• [Testo fornito]
* * *

Beta-talassemia in Sardegna
“La Sardegna è la seconda Regione, dopo la Sicilia, con il maggior numero di pazienti con beta-talassemia trasfusione-dipendente. Arriviamo a circa 900 persone. Nel centro di Cagliari ne seguiamo 460 – riferisce Raffaella Origa, dirigente medico presso l’ospedale Microcitemico ‘A. Cao’ di Cagliari.
Questi numeri richiedono una struttura organizzativa dedicata”, mirata ad affrontare “innanzitutto il problema della carenza di sangue. La Sardegna importa circa 27mila unità di sangue ogni anno da altre Regioni. In alcuni periodi i pazienti devono rimandare la trasfusione, oppure ricevono meno sangue del necessario. Inoltre a Cagliari abbiamo istituito un’équipe multidisciplinare che garantisce un’assistenza a 360 gradi a pazienti sia adulti che pediatrici”, e “siamo coinvolti in studi clinici a livello internazionale”.
“Il peso della malattia sulla quotidianità dei pazienti è davvero importante – testimonia Raffaele Vindigni, presidente United Onlus. Si stima che queste persone trascorrano in media più di 30 giorni all’anno in ospedale per le trasfusioni e gli esami di controllo. E’ tempo sottratto alla famiglia, allo studio, al lavoro, al tempo libero e alle vacanze. La loro vita, di fatto, ruota intorno al centro trasfusionale. Inoltre, in Italia, la malattia non è curata in modo uniforme su tutto il territorio. La beta-talassemia” infatti “non richiede solo trasfusioni di sangue, ma anche protocolli molto chiari con esami strumentali da eseguire con frequenza precisa. Oggi vi sono centri che effettuano queste analisi ogni 4 o 6 mesi, altri ogni 2 anni. E’ una situazione molto grave”, segnala Vindigni.
Farmaco: una molecola innovativa
“Oggi per la prima volta una molecola innovativa, luspatercept, è in grado di ridurre la necessità di trasfusioni”, prosegue Cappellini. La terapia “consiste in un’iniezione sottocutanea ogni 21 giorni e può essere somministrata potenzialmente a tutti i pazienti colpiti da beta-talassemia. A differenza di altre opzioni disponibili come il trapianto di midollo, unica terapia che può condurre alla guarigione, ma con il limite della disponibilità di un donatore compatibile, o della terapia genica, ancora da consolidare”.
“Luspatercept riduce l’eritropoiesi inefficace, consentendo la produzione di globuli rossi maturi – continua l’esperta – Lo dimostrano i risultati dello studio di fase III Believe, pubblicato sul ‘New England Journal of Medicine’. Sono stati arruolati 336 pazienti affetti da talassemia trasfusione dipendente in 65 centri di 15 Paesi.

* * *

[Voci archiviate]
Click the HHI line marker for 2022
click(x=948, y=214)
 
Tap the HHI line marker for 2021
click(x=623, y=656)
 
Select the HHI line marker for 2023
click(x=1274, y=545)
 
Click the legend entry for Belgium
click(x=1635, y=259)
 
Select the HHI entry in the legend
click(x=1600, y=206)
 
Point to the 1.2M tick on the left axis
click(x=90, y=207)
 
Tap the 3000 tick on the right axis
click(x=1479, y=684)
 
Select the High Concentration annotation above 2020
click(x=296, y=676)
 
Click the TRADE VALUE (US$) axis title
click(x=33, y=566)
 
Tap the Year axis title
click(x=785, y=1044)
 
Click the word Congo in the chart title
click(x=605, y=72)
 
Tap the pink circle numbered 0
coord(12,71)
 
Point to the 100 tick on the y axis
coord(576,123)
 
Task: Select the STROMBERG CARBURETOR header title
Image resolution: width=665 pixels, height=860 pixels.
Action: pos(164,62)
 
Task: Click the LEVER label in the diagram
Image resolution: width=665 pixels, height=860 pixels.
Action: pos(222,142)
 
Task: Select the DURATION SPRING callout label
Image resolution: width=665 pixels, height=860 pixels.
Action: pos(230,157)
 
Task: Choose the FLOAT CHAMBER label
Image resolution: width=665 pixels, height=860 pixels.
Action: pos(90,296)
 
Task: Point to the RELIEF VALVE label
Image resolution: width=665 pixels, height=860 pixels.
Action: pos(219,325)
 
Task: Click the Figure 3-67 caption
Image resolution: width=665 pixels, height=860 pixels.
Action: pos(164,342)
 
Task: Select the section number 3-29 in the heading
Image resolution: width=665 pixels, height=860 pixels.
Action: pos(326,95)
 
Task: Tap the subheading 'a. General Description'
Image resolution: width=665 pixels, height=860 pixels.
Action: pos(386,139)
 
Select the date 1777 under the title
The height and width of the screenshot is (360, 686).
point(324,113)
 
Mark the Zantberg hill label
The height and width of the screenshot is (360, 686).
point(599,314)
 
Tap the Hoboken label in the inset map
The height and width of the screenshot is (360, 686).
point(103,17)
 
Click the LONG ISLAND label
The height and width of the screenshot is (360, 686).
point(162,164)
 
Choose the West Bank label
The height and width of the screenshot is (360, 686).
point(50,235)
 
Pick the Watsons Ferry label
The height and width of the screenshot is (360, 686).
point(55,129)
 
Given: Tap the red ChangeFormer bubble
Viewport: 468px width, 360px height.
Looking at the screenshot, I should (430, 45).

* * *

• [Compito]
Secondo il testo sulla beta-talassemia in Sardegna, quante unità di sangue importa ogni anno la Sardegna da altre Regioni? Le voci archiviate non sono necessarie.

• [Risposta]
Circa 27mila unità di sangue.